話せるブログ 第26回 感性&思考「タクシー運転手に学ぶ意思決定支援」

この連載について
一人ひとりの答えが違う歯科医療。そんな中、話せる歯科医は、患者さんの言いなりでもなく、自分勝手でもない。科学的な根拠も大事だけど、ときに感覚やあいまいさを優先する。ではいったいどんな歯科医が話せる歯科医なのか? 私、内藤の経験や物語をとおして、話せる歯科医をひも解いていきます。
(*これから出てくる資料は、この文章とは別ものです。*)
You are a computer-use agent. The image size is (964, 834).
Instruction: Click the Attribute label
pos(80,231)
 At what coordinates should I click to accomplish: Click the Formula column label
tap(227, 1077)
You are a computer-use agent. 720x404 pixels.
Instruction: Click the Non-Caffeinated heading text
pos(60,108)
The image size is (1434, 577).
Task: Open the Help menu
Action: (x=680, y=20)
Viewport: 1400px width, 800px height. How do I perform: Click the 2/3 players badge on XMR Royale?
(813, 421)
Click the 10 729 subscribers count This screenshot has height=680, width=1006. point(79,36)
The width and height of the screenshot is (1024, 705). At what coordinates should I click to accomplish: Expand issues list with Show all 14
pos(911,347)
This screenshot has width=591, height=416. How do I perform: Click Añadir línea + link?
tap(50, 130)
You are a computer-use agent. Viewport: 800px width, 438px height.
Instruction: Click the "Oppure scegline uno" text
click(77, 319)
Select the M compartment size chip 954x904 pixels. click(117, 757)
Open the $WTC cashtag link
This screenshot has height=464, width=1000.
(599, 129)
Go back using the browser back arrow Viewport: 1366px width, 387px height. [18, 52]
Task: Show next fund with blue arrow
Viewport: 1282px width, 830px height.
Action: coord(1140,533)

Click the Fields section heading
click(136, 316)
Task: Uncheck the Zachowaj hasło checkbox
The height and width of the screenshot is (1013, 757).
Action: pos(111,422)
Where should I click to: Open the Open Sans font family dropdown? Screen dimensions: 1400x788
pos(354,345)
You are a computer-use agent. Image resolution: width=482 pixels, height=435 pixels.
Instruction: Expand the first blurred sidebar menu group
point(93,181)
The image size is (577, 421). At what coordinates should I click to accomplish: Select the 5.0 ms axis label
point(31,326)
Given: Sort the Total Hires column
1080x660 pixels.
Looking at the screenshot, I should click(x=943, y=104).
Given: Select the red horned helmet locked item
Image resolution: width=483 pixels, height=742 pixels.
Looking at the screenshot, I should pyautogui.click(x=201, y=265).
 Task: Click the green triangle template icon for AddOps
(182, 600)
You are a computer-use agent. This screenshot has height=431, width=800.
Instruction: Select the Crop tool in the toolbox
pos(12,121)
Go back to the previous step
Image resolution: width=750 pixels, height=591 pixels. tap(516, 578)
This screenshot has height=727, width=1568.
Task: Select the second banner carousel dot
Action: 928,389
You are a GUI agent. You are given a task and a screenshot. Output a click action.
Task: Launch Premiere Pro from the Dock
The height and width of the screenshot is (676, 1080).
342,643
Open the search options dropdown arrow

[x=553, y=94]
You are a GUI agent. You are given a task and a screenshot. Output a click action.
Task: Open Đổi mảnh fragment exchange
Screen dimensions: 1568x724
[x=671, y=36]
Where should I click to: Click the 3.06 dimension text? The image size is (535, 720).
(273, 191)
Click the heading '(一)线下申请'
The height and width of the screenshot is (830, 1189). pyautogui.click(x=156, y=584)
ここには、これからの歯科医療における答えの決め方のヒントがあるはずです。

「上の道で行きますか?
下の道で行きますか?」

私が乗り込んだタクシーの運転手は、
行き先を伝えるとそう質問してきた。

勉強会の後、
一緒になった先生達と食事にいき、
終電のなくなってしまった深夜2時頃。

「どちらが良いかわからないのですが、
早く着く方でお願いします。」

次の日は仕事があったので、
できるだけ早く帰りたかった私は、
タクシーの運転手にそう答えた。

「まあこの時間だったらどちらで行ってもそんなに変わらないかな。」

タクシーの運転手はそう言うと、
結構なスピードで家まで送り届けてくれた。
どちらの道で行ったのかは私にはわからなかったが。

おそらく親切で聞いてくれたのだと思う。
もしくは、以前に勝手に道を選択して

お客に何か文句を言われたことがあったのかもしれない。

ただ全く道が分からない私は、
選択肢だけが提示されても、
選ぶことができなくて困ってしまった。

選ぶためにはもう少し情報がほしかった。
たとえば、
上の道が早いけど、これくらい費用が高くなるとか、
下の道は混んでること多くて時間がかかるけど、これくらい安いよとか。

ある程度メリットとデメリットの提示がなければ
選ぶことができないのだなと感じた。
それと知らないことは、

ある程度知っている人に任せたいし、
どちらを選んでも変わらないなら、
聞かなくても良いのになとも感じた。

別な日のこと。

予約していたお店の行き帰りに
私たちはタクシーを利用した。

そのお店への道は良く知っていたので、
分かったのだが、行きと帰りでは、
かなり違うルートを選択していた。

もちろん行きと帰りでは、
別の運転手ではあったが、
帰りのルートはかなり遠回りしていた。
費用も行きの2倍くらいになっていた。

「なんでこんなに遠回りしてるんだろう?
もしかして道がわからないのかな?」

私たちは、少し不信に感じていた。

帰りにその運転手に
どうしてこの道を選んだのかを聞いてみた。

「遠回りしたのは知ってます。
近い方は、かなり混んでますよ。
さっき見てきたから知ってるんです。」

このタクシー運転手もおそらく
親切で早く着く道を選択してくれたのだと思う。
ただ、事前に説明をしてもらえると
もっと気持ちの良いものになっていたと思う。
不信に思ってしまった後に説明されると、
その説明は言い訳に聞こえてしまう。

このときの私は、
道を知っていたばかりに、
自分で選択したいという気持ちが少しあったのだと思う。
どちらの道を選んだら本当に良かったのかは正直わからない。
選ぶときに自分の意思が少しでも入っていれば、
結果が同じでも感じ方は違ったのではないだろうか。